Mentre negli States continuano le rivolte, i raggruppamenti di protesta e le dimostrazioni di solidarietà, a Napoli si reagisce in modo differente. La storia che ormai tutti conoscono è quella di George Floyd, afroamericano soffocato dall’abuso di potere – sotto forma di un ginocchio in divisa – perpetrato da un agente di polizia bianco. Jorit, street artist napoletano che da sempre impreziosisce e dona nuova vita al freddo cemento partenopeo, ha appena dedicato un nuovo murale proprio a George Floyd. Sul tetto di un palazzo privato di Barra, nella periferia orientale di Napoli, si può quindi ammirare l’immagine realizzata per commemorare proprio Floyd e, al tempo stesso, per mandare un messaggio a tutti coloro che si rivedono in lui, soffocati a loro volta da un immaginario ginocchio che li costringe a chiedere aria per colpe inesistenti. Accanto a quello di George, infatti, sono stati effigiati anche i visi di Lenin, Martin Luther King, Malcolm X e Angela Davis, come se Jorit avesse voluto creare una sua particolare interpretazione del Monte Rushmore con persone capaci di contribuire al cambiamento sociale nel mondo intero.
George Floyd al centro, come baluardo di una lotta al razzismo iniziata in tempi non sospetti dagli altri protagonisti: Martin Luther King, Malcolm X e Angela Davis. Lenin, invece, rivoluzionario e politico russo, rappresenta l’anticapitalismo. Floyd è stato ucciso a sangue freddo, è stato privato del respiro nonostante avesse passato gli ultimi dieci minuti della sua vita a chiedere aiuto e a implorare l’agente sopra di lui di lasciarlo respirare, di lasciarlo andare. Di George Floyd ce n’è uno solo, ma allo stesso tempo di George Floyd ce ne sono a centinaia di migliaia, a milioni, forse di più: hanno tutti una pigmentazione cutanea differente, provengono da tutto il mondo ma soffrono le stesse atrocità. Ciò che è successo a Minneapolis è diventato lo spunto per rivolte e manifestazioni – da condannare quando degenerano in violenza – attraverso le quali invocare una serie di diritti che oggi, nel 2020, dovrebbero essere assodati e parte integrante della vita di ognuno.
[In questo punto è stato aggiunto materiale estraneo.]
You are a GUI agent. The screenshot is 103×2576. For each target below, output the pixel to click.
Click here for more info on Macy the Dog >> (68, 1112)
“Time to change the world” scrive Jorit alla base del murale. È tempo di cambiare il mondo, è tempo di eliminare le differenze sociali. I personaggi raffigurati lo hanno fatto, direttamente o meno, e continuano a farlo tuttora, anche se non fisicamente presenti. Il post condiviso dallo street artist napoletano è corredato da una lunga e sentita didascalia, divisa tra le ultime parole di Floyd e i pensieri a riguardo. “Le sue tragiche parole in punto di morte sono diventate il testamento politico di decine di migliaia di persone scese in piazza negli Stati Uniti contro l’ennesimo omicidio impunito di un sistema feroce e spietato contro i più deboli”. È tempo di cambiare il mondo, o forse il mondo è già cambiato: anche se è molto triste che la scintilla di tutto ciò abbia addosso i segni di un ginocchio pressato con troppa violenza sul collo di una persona.
Le storie di Jorit, assieme a quelle di altre due figure-cardine dell’arte contemporanea italiana più giovane e vitale, Jago e Virginia Zanetti, sono state raccontate di recente dal filmaker napoletano Luigi Pingitore. Il suo documentario, dal titolo MillenniArts, è un appassionante viaggio audiovisivo andato in onda a maggio su Rai 5 all’interno del programma Art Night e ancora presente su Raiplay, per poter essere visto e rivisto in qualsiasi momento. Prodotto dalla factory di Pingitore, Tipot, tutta campana con sedi tra Napoli e Battipaglia, il documentario è stato pensato per essere un fiume di suoni, immagini e parole che scorrono senza sosta. Il senso alla base dell’opera è la creazione artistica nel mondo odierno, costantemente on-line e connesso, super-tecnologico e automatizzato. Più che dare risposte, però, l’intento dell’autore è di suscitare nuovi dubbi e domande, a partire dalle creazioni di questi tre “millenniarts”.